Что же Шопенгауэр? Шопенгауэр (которого Кнейф цитирует неточно и невнимательно) писал: "… предположим, что нам удалось бы дать совершенно правильное, полное и детальное объяснение музыки с помощью понятий, т.е. подробно повторить все, что она выражает, – такое объяснение было бы удовлетворительным повторением и объяснением мира в понятиях или же вполне равнозначным таковому, т.е. было подлинной философией…"[63].

-*-*-

- [ЗАДАНИЯ]
**A.** Как перевести на английский фразу «Что же Шопенгауэр?» из фрагмента о Шопенгауэре и музыке?
**B.** Напишите продолжение фрагмента о Шопенгауэре и музыке, начиная сразу после его последнего предложения.
Этот материал никак не связан с фрагментом о Шопенгауэре и музыке.

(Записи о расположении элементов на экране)
-*-*-

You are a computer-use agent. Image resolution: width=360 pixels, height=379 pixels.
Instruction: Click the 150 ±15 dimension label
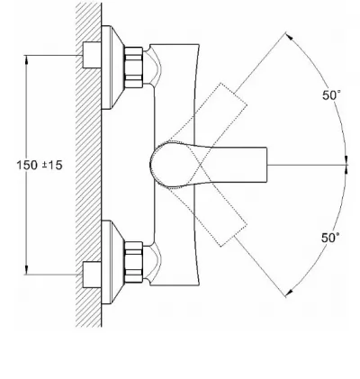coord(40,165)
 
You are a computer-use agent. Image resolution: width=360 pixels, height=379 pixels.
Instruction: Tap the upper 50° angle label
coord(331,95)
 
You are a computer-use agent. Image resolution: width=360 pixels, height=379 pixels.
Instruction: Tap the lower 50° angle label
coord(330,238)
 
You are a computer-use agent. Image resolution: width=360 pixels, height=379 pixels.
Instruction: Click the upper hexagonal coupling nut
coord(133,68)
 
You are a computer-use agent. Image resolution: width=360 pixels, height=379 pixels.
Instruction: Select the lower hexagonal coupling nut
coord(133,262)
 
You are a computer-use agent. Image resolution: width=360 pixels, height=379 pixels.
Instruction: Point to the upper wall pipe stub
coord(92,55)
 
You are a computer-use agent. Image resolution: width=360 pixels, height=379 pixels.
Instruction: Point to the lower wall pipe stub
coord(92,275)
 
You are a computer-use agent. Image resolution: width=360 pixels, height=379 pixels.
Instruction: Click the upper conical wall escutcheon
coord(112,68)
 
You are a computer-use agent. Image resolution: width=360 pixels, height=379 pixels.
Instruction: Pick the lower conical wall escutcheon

-*-*-

- [ОТВЕТЫ]
**A.** What about Schopenhauer?

**B.**
Теперь остается только добавить, что это рассуждение Шопенгауэра было случайным в его "Мире как воля и представление", было, так сказать, поэтическим аперсю (это как раз совершенно неверно, потому что приведенные слова Шопенгауэра логически следуют из его понимания существа музыкального искусства[64]), чтобы вся социологическая теория Адорно стала каким-то историческим недоразумением. При этом приходится еще попутно добавлять, что шопенгауэровский "мир" – это для Адорно всегда "социальный мир". Тоже своего рода недоразумение. Далее же, если верить Кнейфу, Адорно (в каких-то своих целях) искажает еще одну мысль Шопенгауэра: последнему, видимо, представлялось, что музыка "сама по себе", по своей природе, вбирает в себя мир; Адорно же захотелось, – странная причуда, – чтобы "адекватное отражение общества с его антагонистическими отношениями и идеологическими заблуждениями" было прямой задачей музыки.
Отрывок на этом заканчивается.